通過該次調查發現,研究素患者采用常規治療聯合脈管康片治療糖尿病合并下肢動脈硬化閉塞癥,大幅度犧牲阻塞血管的擴張,提升下肢局部血液供應情況,為進一步治療爭取更多寶貴時間。且通過該次調查結果統計學處理后發現,研究組患者截肢發生率為5.88%、間歇性跛行發生率為2.94%、靜息痛發生率為5.88%,而對照組截肢發生率為14.71%、間歇性跛行發生率為23.53%、靜息痛發生率為17.65%,相比研究組3項檢查項目發生率明顯較對照組低,差異有統計學意義(P<0.05)。且研究組患者ABI指數為0.89(0.45~1.08),而對照組指數為0.69(0.49~0.87),差異有統計學意義(P<0.05),以及統計患者術后1、3、6個月的血糖檢測值發現,研究組患者1、3、6個月值均較對照組低,趨于正常值范圍內,差異有統計學意義(P<0.05)。

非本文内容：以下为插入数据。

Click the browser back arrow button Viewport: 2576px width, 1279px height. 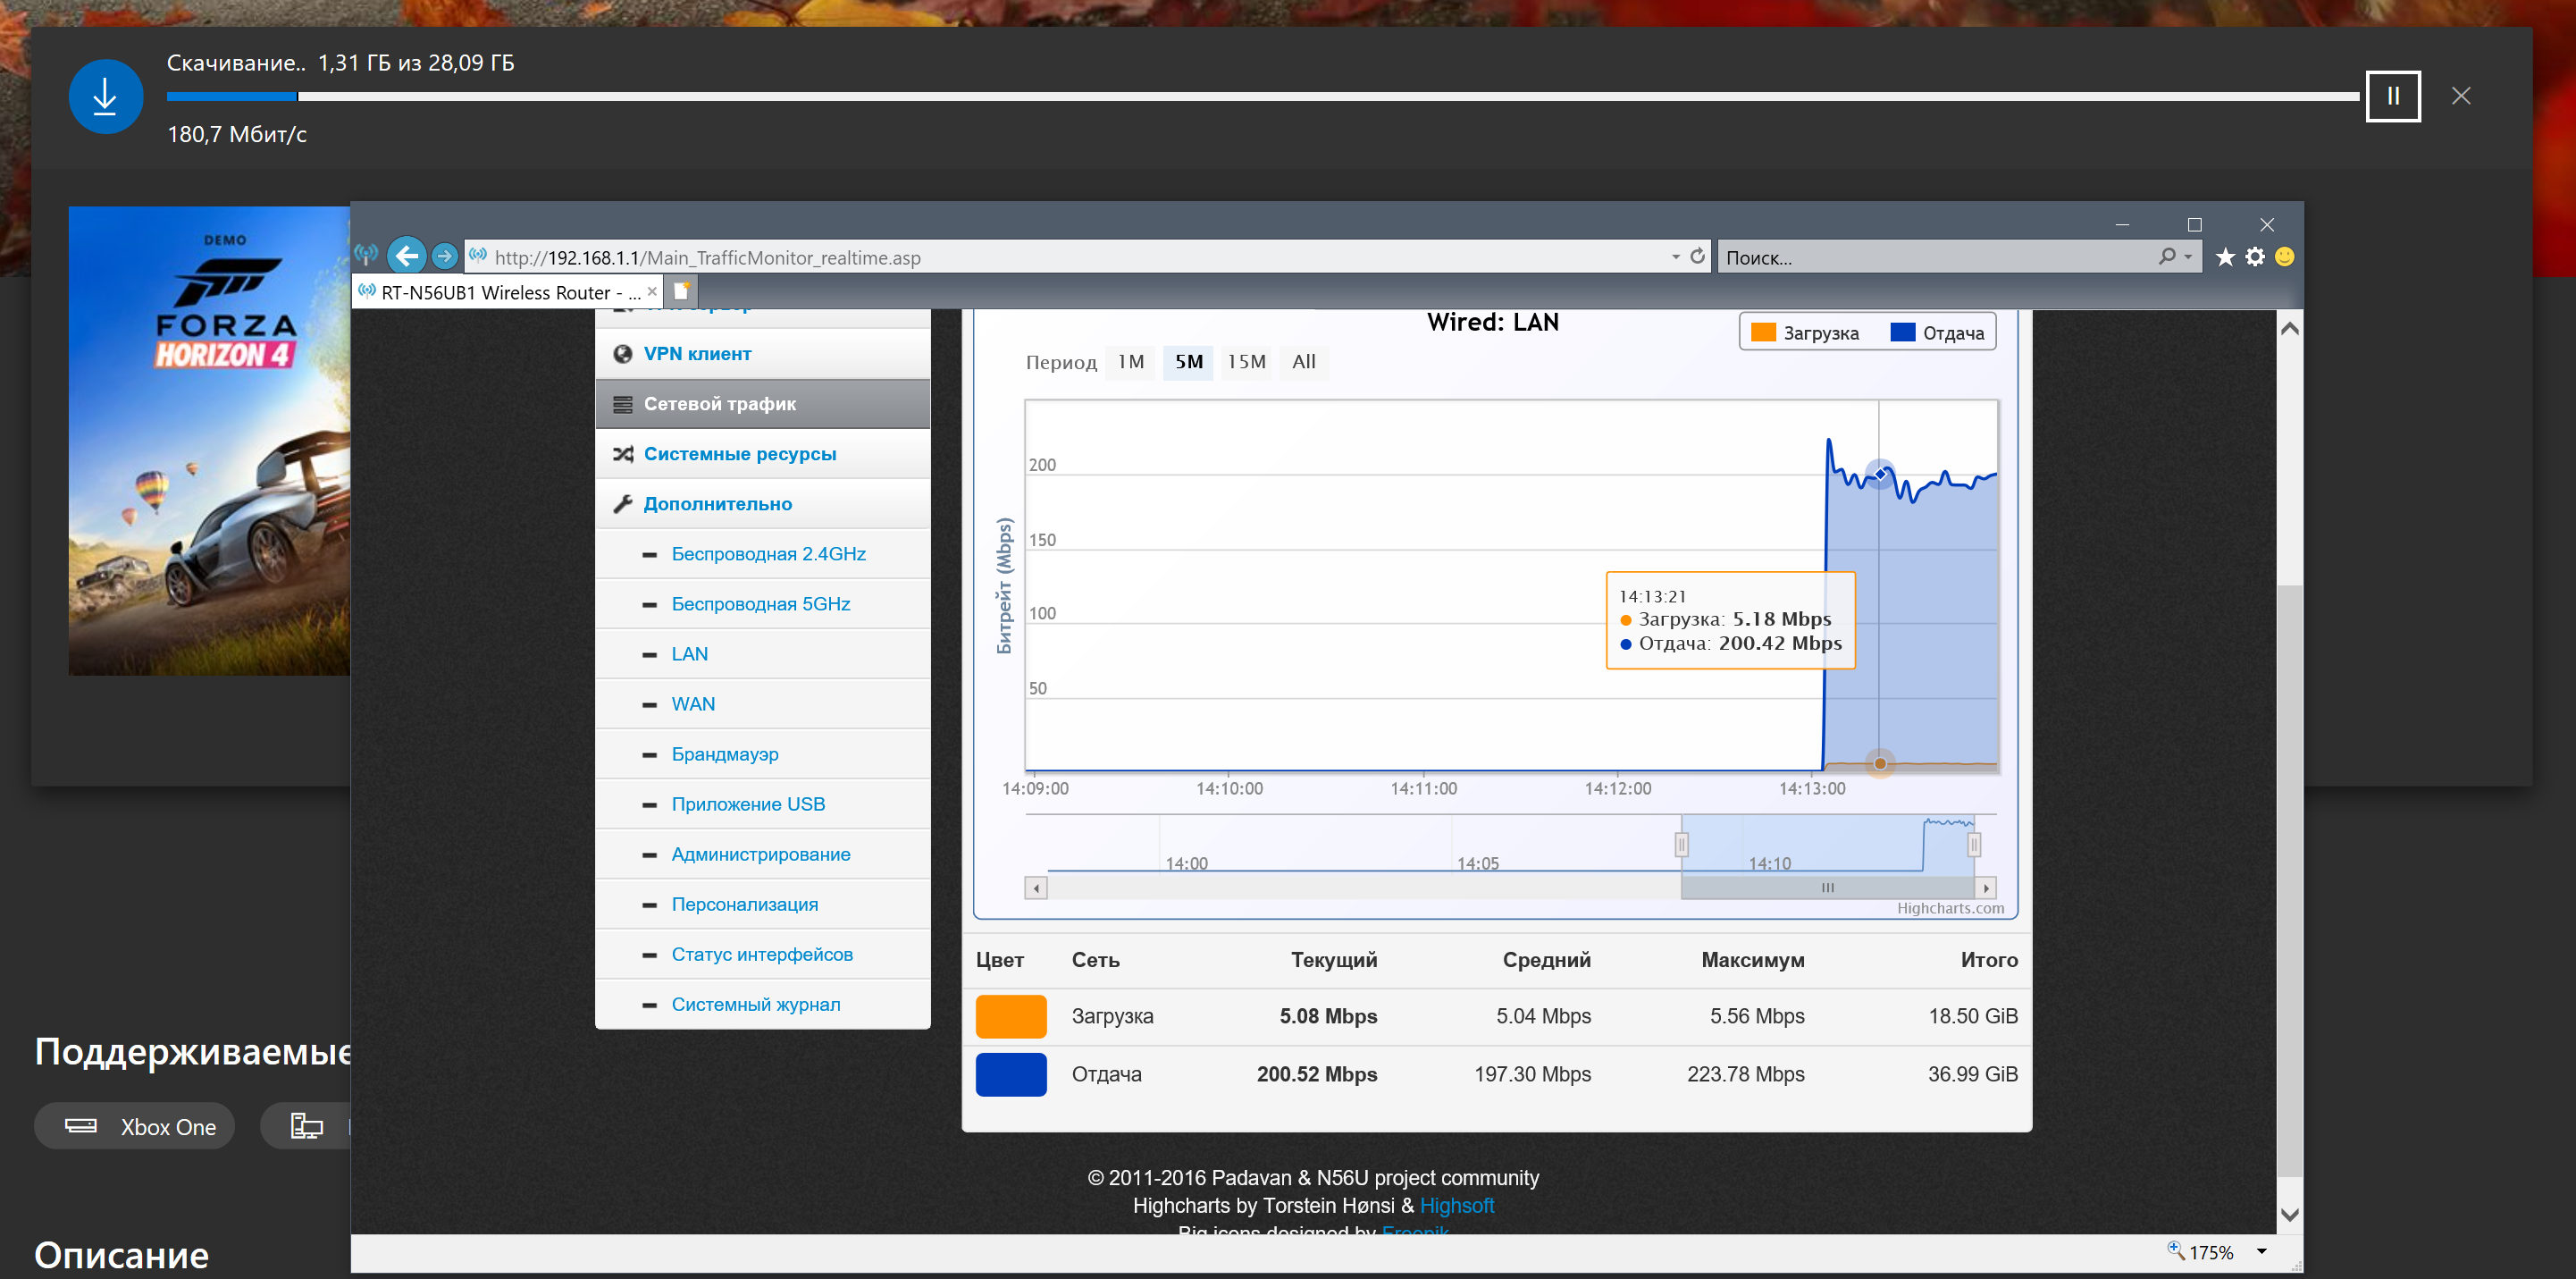tap(406, 257)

綜上所述,采用常規抗凝、抗血小板聚集等治療基礎上聯合實施脈管康片藥物治療糖尿病合并下肢動脈硬化閉塞癥可改善血管閉塞所致血量供應不足情況,降低現有病情發展和惡化可能。而對于在介入術后采用脈管康片聯合常規治療糖尿病合并下肢動脈硬化閉塞癥可預防再次發生血管硬化可能,并發癥和副作用較低,安全性和應用價值高,值得臨床大力推廣。
[參考文獻]
[1] 王世偉, 韓金剛. 糖尿病合并下肢動脈硬化閉塞癥介入術后應用脈管復康片治療的效果分析[J].糖尿病新世界, 2016, 19(19):97-98.
[2] 姜國忠, 李蕾, 劉巍立,等. 血管腔內介入聯合負壓閉式引流術治療糖尿病足合并下肢動脈硬化閉塞癥[J].中華普通外科雜志, 2016, 31(4):293-296.
[3] 莫興驪, 劉惠娟, 莫興騮. 糖尿病下肢動脈硬化閉塞癥的介入術后再狹窄機制與中西醫防治[J].中醫臨床研究, 2017, 9(14):139-142.